La chimie a besoin de multiples transferts de protons dans un site actif complexe. Les sondes expérimentales utilisant la cristallographie aux rayons X n’ont pas été en mesure de distinguer les nombreuses voies de réaction possibles.

“Les simulations offrent un complément à la cristallographie, car vous pouvez modéliser tous les hydrogènes et exécuter des simulations de dynamique moléculaire, où vous permettez à tous les atomes de se déplacer dans la simulation et de voir où ils veulent aller, et quelles interactions les aident à arriver là où ils besoin d’aller “, a déclaré Roston. “Notre rôle était de faire ces simulations de dynamique moléculaire et de tester différents modèles de la façon dont les atomes se déplacent pendant la réaction et de tester différentes interactions qui contribuent à cela.”

Le nombre de calculs énergétiques nécessaires pour terminer les simulations de dynamique moléculaire était énorme, de l’ordre de 10e8 à 10e9 pour le système à milliers d’atomes et à interactions multiples. C’est parce que les pas de temps à la bonne résolution sont de l’ordre des femtosecondes, 10e-15 secondes.

“Les réactions chimiques, la vie, ne se produisent pas aussi rapidement”, a déclaré Roston. “Cela se produit sur une échelle de temps de personnes qui se parlent. Combler cet écart dans une échelle de temps de plusieurs ordres de grandeur nécessite de nombreuses étapes dans vos simulations. Il devient très rapidement intraitable sur le plan des calculs.”

“L’un des grands avantages de XSEDE est que nous pouvons profiter d’une tonne de puissance de calcul”, a ajouté Roston. Grâce à XSEDE, Roston et ses collègues ont utilisé environ 500 000 heures CPU sur le système Comet au San Diego Supercomputer Center. Comet leur a permis d’exécuter simultanément de nombreuses simulations différentes qui se nourrissent les unes des autres.

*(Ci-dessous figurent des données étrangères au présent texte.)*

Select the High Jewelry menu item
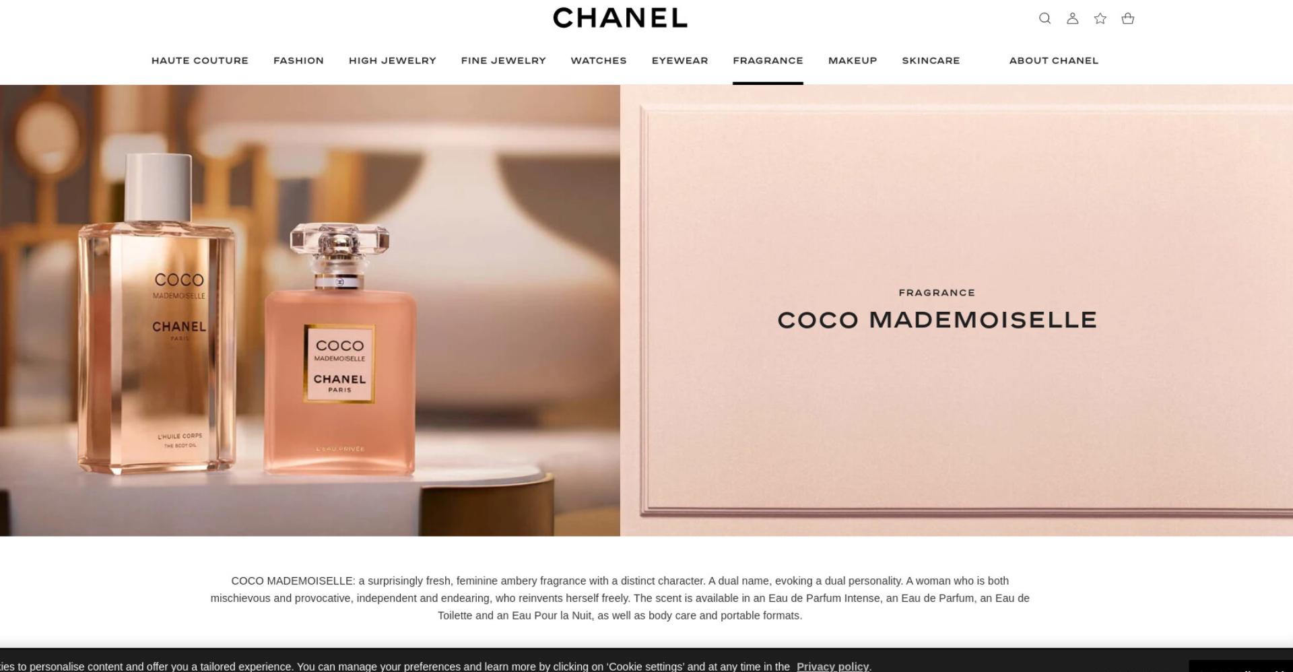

Dit Roston : “La réplication de l’ADN est ce qu’est la vie. Nous allons au cœur de la façon dont cela se produit, le processus vraiment fondamental de la vie telle que nous la connaissons sur Terre. C’est tellement important, nous devons vraiment comprendre comment cela fonctionne à Mais il y a aussi des aspects importants de la technologie, comme CRISPR, qui profitent de ce type de travail pour développer des systèmes de manipulation de l’ADN. La compréhension des détails de l’évolution de la vie pour manipuler l’ADN jouera un rôle dans nourrir notre compréhension et notre capacité à exploiter les technologies à l’avenir. “

«Simulation moléculaire des propriétés mécaniques et des activités membranaires des complexes ESCRT-III» a été publiée en ligne dans la revue Biophysical Journal en février 2020. Les co-auteurs de l’étude sont Taraknath Mandal et Qiang Cui de l’Université de Boston; Wilson Lough, Saverio E. Spagnolie et Anjon Audhya de l’Université du Wisconsin-Madison. Le financement de l’étude provenait de la National Science Foundation. Les calculs sont également pris en charge en partie par le cluster de calcul partagé, qui est administré par les services informatiques de recherche de l’Université de Boston.

«De vastes simulations d’énergie libre identifient l’eau comme base dans l’addition de nucléotides par l’ADN polymérase» a été publié dans les Actes de la National Academy of Sciences en décembre 2019. Les co-auteurs de l’étude sont Daniel Roston de l’Université de Californie à San Diego; Darren Demapan de l’Université du Wisconsin-Madison; et Qiang Cui de l’Université de Boston. Le financement de l’étude provenait des National Institutes of Health.